Dans divers points de l'agglomération, des familles excédées ont dressé des barrages dans des rues, avenues ou autoroute, pour protester contre la pénurie d'électricité et réclamer un meilleur service. Le soir du
30 décembre, un cacerolazo (concert de casseroles revendicatif, ndlr) devait retentir dans le centre.

"Électricité la moins chère du monde"

Le 29
décembre, le maire conservateur de Buenos Aires Mauricio Macri avait décrété l'état d'urgence énergétique. Le chef du gouvernement de centre-gauche Jorge Capitanich a, lui, pointé le 30 décembreun doigt accusateur sur Edenor (ex-EDF) et Edesur (Endesa), les deux distributeurs privés d'électricité qui alimentent les 13 millions d'habitants de l'agglomération-capitale.

La production est "excellente" mais "la responsabilité première et principale des problèmes d'alimentation sont les entreprises", a-t-il déclaré alors que les critiques s'abattent sur le gouvernement.

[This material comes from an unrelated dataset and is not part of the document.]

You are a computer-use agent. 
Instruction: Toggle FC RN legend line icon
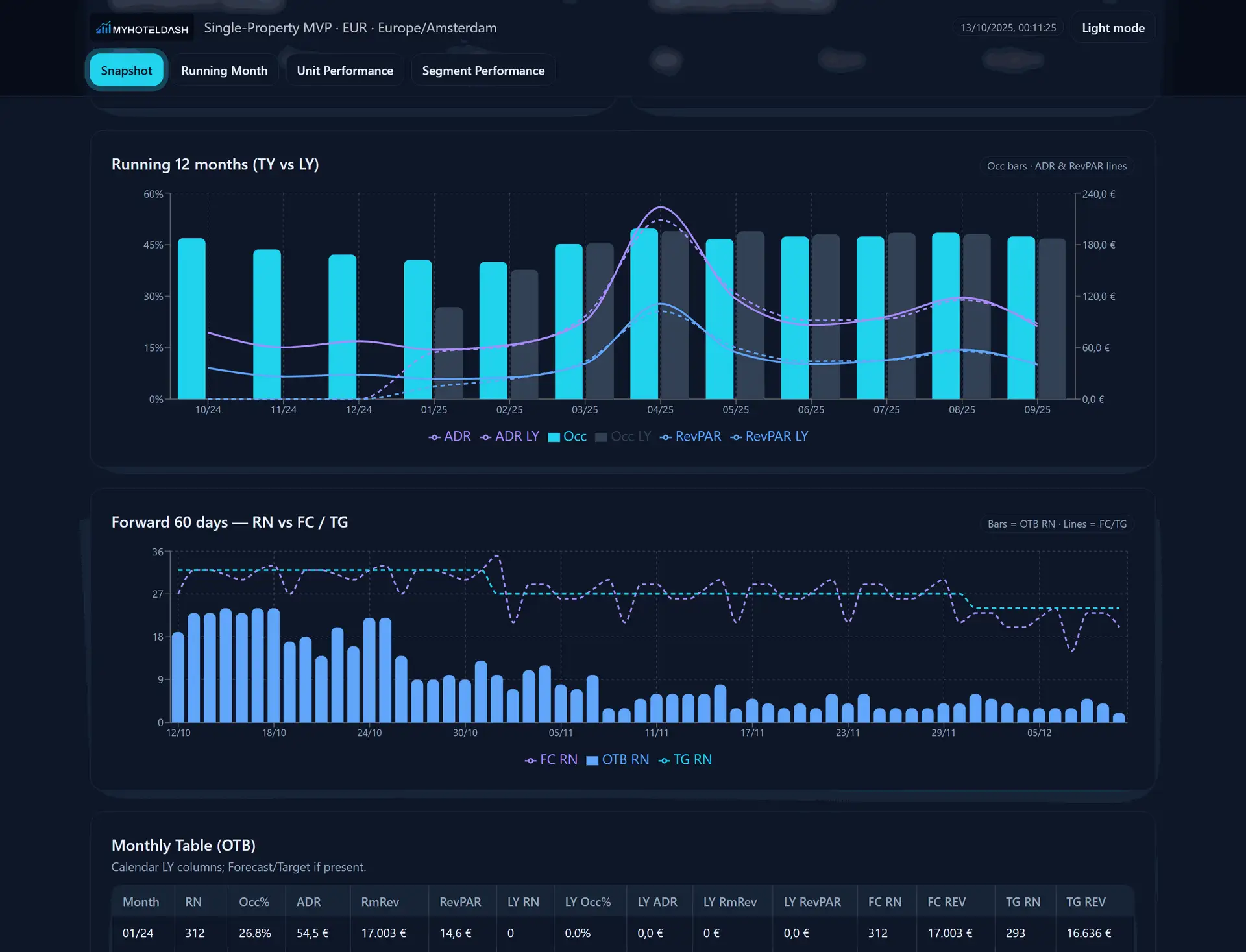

Les opposants critiquent une politique tarifaire de l'État qui étrangle les entreprises distributrices qui n'ont plus de marge de manœuvre économique pour se lancer dans des améliorations coûteuses du réseau.

Pour, Emilio Apud, ancien ministre argentin de l'Energie (2001), le problème est à imputer "pour 20% à la production et 80% au réseau de distribution" en piteux état. "L'État a décidé de geler les prix de l'électricité en 2002. Mais en dix ans, le tarif de l'électricité a augmenté de 140%, alors que le coût de production et distribution a bondi de 1.000%, car la demande a augmenté de 65% dans l'intervalle", rappelle-t-il. Une famille de classe moyenne vivant dans un appartement de plus de 100 m2 d'un quartier excentré de la capitale doit payer 440 pesos (50 euros) pour deux mois de consommation, mais la facture bimestrielle d'électricité stipule une subvention de l'État de 303 pesos (34 euros), indiquant que l'opérateur reçoit 746 pesos (84 euros).

"Nous avons les tarifs les plus bas du monde. Il faudrait multiplier le tarif par 9 ou 10. Le faible coût de l'électricité promeut une consommation irresponsable et cela aboutit à cette catastrophe", soutient l'ancien ministre.

En 2005, la française EDF a cédé 65% de ses parts dans Edenor, premier distributeur d'électricité en Argentine, faute de pouvoir augmenter ses tarifs.